DATA:
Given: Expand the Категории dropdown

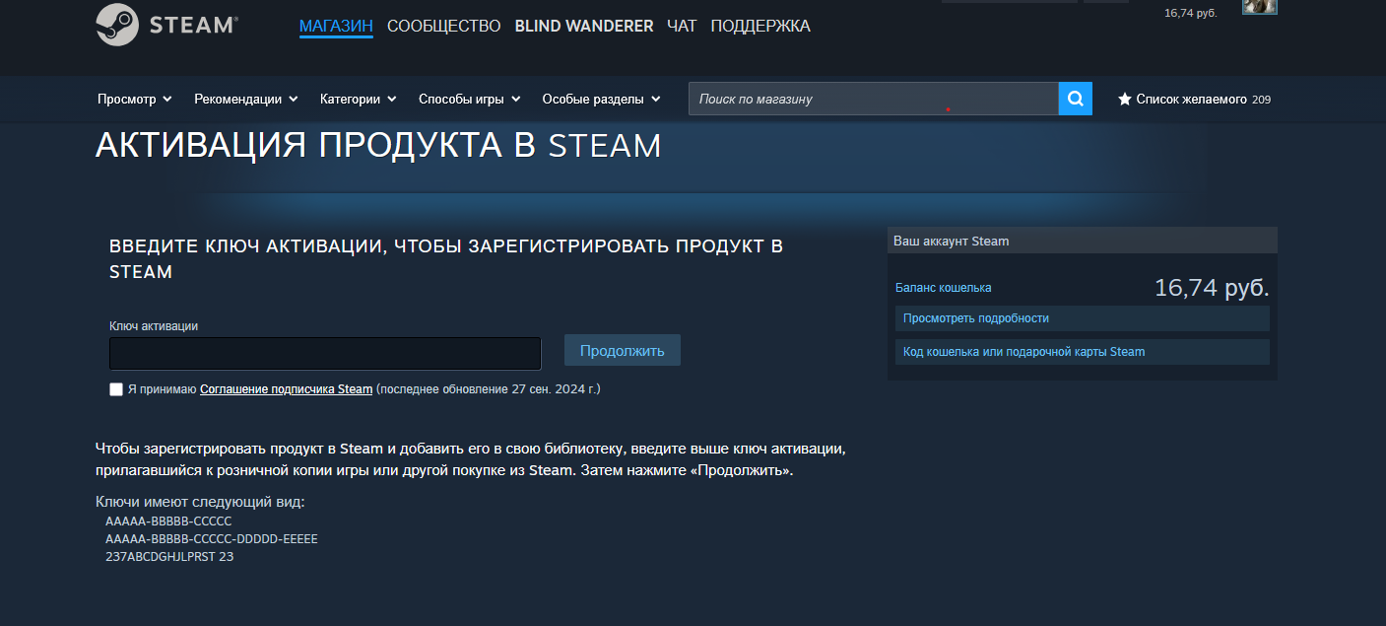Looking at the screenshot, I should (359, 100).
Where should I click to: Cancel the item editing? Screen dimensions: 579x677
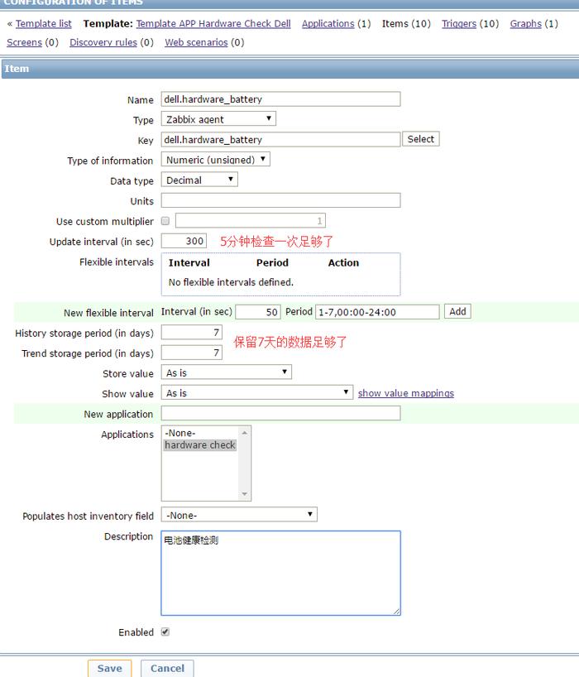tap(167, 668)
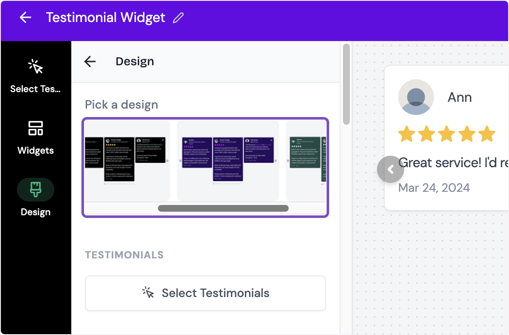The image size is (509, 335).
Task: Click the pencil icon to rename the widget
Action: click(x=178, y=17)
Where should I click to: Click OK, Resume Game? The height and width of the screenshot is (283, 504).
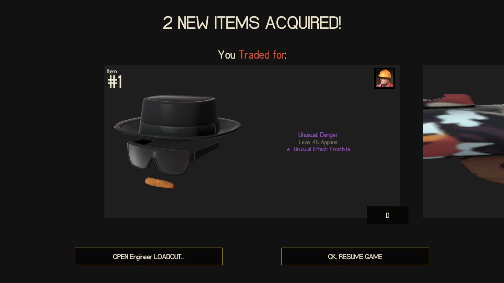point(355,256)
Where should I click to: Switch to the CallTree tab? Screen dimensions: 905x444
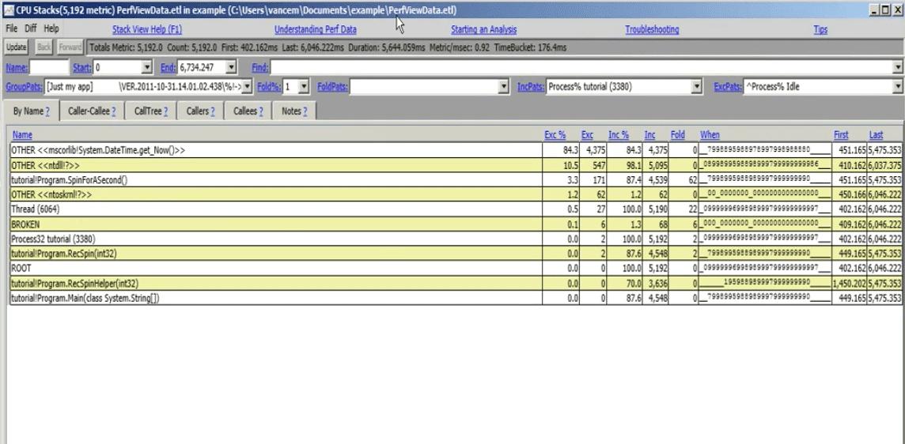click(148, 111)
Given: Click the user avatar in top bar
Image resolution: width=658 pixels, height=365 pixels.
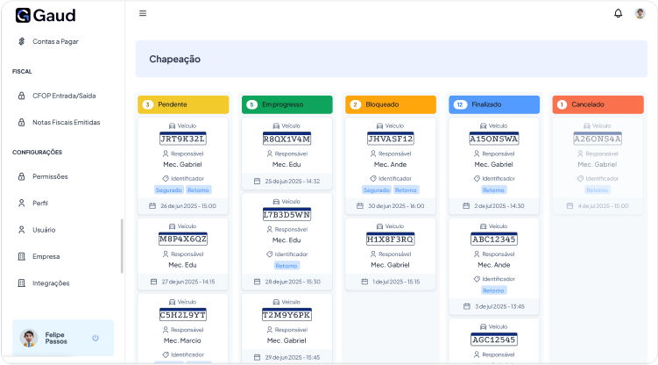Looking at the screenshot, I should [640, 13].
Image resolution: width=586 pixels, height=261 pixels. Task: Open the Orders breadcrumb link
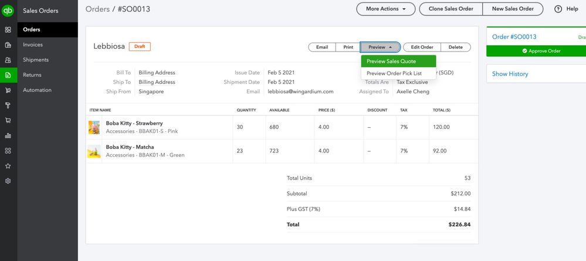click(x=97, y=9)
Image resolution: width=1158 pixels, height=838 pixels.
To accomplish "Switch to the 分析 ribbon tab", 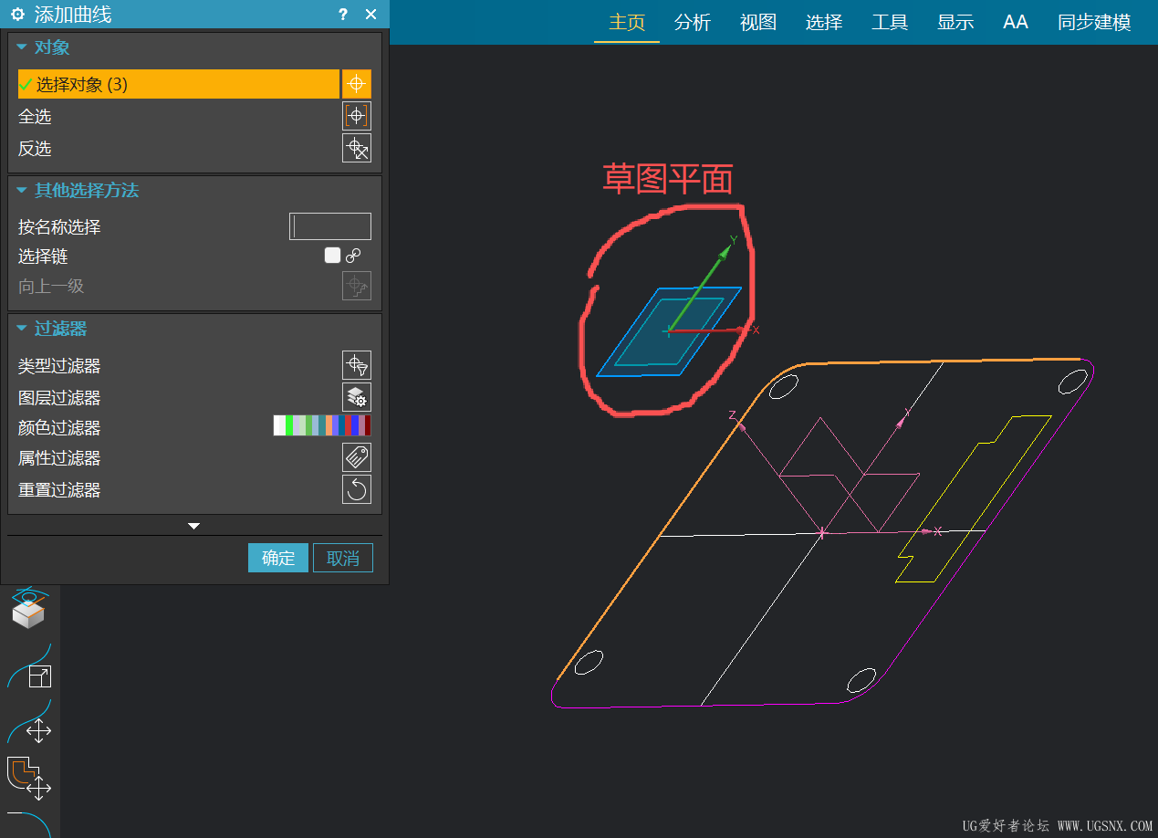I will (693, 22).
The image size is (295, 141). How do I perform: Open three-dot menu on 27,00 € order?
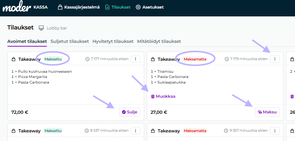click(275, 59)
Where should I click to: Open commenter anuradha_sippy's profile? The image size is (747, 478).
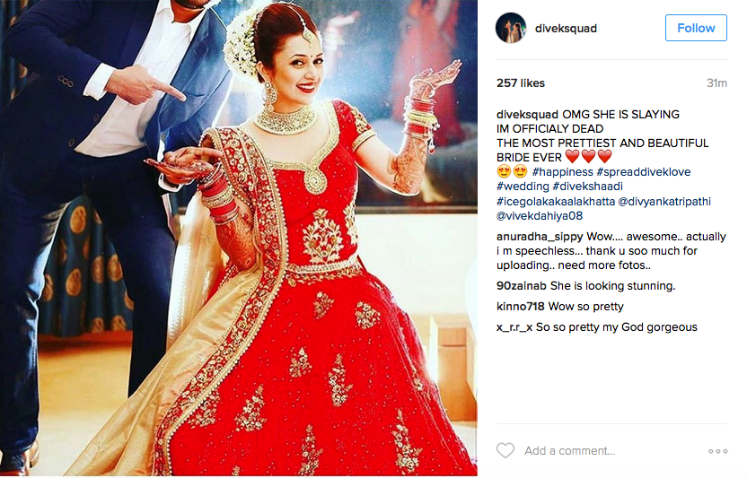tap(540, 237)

WHAT THE TASK ASKS: Output, exactly and with no pictures, every line from the one that contains "The image size is (295, 141)." through the final line of the entries.

RESPONSE:
The image size is (295, 141). How do I perform: Open three-dot menu on 27,00 € order?
click(275, 59)
Where should I click to: Open commenter anuradha_sippy's profile? The image size is (747, 478).
tap(540, 237)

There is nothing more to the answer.